[Dataset excerpts]
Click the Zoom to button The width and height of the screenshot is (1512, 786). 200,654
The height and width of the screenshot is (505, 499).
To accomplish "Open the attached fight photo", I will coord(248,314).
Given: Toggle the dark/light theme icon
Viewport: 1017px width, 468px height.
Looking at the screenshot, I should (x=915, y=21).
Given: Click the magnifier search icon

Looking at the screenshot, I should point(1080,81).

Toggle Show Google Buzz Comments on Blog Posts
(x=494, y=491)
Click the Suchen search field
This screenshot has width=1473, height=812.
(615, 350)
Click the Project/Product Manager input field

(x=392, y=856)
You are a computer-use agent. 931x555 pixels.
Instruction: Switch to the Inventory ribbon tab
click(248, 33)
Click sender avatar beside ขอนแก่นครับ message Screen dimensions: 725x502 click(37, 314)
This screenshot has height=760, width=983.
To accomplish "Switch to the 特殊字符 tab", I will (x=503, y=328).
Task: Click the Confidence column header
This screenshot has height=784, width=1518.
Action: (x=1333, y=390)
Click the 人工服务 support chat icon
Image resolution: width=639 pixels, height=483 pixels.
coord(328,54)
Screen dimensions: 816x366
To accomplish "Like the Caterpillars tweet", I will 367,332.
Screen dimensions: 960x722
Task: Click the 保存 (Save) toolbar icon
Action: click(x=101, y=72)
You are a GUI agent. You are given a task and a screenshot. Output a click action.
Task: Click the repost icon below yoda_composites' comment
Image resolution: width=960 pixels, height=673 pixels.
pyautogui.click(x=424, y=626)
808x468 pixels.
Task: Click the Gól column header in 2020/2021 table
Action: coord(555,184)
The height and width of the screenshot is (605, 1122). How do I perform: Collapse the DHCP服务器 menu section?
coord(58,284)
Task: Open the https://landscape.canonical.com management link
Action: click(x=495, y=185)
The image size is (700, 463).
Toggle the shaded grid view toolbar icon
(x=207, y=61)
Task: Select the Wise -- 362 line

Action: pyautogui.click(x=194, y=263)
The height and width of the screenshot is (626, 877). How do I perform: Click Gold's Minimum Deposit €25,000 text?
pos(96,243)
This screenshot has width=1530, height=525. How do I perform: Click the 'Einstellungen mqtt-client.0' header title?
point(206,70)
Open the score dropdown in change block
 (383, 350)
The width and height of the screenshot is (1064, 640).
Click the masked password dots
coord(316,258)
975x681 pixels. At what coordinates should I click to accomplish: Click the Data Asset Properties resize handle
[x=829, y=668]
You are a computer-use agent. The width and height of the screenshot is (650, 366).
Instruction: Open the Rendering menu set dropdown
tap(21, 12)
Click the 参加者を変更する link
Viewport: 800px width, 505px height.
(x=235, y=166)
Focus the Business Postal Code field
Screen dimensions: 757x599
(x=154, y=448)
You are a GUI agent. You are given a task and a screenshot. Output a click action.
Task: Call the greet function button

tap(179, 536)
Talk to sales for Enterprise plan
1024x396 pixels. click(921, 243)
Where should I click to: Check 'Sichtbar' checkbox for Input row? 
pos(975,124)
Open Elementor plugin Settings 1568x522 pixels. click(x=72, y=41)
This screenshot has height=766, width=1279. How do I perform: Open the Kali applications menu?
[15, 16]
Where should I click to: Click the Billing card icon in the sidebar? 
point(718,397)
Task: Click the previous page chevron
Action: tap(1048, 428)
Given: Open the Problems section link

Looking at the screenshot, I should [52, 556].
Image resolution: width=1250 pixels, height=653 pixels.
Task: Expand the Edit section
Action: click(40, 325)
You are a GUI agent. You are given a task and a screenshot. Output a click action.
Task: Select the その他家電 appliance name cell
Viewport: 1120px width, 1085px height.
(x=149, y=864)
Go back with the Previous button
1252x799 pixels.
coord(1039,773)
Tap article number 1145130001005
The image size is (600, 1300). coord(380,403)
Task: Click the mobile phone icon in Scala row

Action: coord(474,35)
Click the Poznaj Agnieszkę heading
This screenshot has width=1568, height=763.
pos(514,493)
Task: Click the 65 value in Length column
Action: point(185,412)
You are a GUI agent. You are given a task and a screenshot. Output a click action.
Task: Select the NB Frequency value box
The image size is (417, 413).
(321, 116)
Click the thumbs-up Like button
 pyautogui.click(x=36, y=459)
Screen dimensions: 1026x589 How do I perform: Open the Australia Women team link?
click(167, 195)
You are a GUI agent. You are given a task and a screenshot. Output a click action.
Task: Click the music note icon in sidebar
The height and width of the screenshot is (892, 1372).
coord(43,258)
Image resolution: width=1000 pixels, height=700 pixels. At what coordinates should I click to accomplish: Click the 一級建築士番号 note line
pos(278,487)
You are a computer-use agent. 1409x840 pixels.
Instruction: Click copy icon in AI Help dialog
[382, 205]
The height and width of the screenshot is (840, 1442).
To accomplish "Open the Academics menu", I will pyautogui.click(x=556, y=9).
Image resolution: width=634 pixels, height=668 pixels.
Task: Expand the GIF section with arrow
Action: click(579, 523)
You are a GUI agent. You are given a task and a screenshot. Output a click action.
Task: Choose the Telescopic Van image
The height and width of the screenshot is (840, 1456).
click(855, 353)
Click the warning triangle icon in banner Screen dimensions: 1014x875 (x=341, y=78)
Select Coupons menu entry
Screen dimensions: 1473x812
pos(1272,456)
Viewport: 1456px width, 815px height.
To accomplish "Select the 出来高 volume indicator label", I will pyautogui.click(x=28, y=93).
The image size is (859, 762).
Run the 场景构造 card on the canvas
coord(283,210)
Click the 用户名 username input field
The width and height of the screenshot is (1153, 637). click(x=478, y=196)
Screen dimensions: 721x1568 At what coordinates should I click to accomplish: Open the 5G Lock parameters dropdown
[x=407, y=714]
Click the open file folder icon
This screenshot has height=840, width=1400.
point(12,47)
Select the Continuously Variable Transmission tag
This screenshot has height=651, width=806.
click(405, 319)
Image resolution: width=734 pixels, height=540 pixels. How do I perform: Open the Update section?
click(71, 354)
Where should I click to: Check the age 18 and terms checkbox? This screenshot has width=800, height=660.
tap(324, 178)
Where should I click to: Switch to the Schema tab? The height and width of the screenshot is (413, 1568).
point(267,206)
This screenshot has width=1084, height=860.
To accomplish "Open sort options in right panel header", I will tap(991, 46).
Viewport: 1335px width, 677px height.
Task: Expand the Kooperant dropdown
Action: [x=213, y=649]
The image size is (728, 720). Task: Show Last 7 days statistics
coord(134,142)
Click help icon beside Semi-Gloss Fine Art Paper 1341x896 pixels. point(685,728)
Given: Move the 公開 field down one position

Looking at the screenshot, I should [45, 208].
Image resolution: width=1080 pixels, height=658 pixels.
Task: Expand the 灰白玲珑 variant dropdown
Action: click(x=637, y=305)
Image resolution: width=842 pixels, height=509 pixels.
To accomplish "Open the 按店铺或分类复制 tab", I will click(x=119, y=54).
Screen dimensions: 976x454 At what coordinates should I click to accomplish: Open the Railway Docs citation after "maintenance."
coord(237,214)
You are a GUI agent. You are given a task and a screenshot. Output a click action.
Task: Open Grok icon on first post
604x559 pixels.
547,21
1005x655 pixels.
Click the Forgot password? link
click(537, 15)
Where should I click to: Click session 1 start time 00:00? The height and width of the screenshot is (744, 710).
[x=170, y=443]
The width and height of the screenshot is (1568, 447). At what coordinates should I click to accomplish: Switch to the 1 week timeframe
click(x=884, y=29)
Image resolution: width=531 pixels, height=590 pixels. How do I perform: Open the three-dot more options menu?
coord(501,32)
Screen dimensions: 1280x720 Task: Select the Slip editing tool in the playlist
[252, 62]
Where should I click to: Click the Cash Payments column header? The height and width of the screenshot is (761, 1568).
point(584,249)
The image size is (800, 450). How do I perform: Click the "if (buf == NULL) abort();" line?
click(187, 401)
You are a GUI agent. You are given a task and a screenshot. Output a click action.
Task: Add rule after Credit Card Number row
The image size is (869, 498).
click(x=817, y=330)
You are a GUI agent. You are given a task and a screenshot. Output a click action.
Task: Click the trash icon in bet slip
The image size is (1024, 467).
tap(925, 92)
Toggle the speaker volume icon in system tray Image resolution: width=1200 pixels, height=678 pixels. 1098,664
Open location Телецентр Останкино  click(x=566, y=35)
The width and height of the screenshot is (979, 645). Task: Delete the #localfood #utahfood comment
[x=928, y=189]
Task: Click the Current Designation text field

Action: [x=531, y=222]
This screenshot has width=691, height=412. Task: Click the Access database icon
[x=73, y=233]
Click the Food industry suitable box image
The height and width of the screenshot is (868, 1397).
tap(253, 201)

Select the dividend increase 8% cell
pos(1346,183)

* _WHAT YOU WILL DO_
If a line above holds the string "computer", return it as it stands.

* _REPLY TO THE EXERCISE_
You are a computer-use agent. 931x555 pixels.
You are a computer-use agent. The width and height of the screenshot is (650, 366).
You are a computer-use agent. 1409x840 pixels.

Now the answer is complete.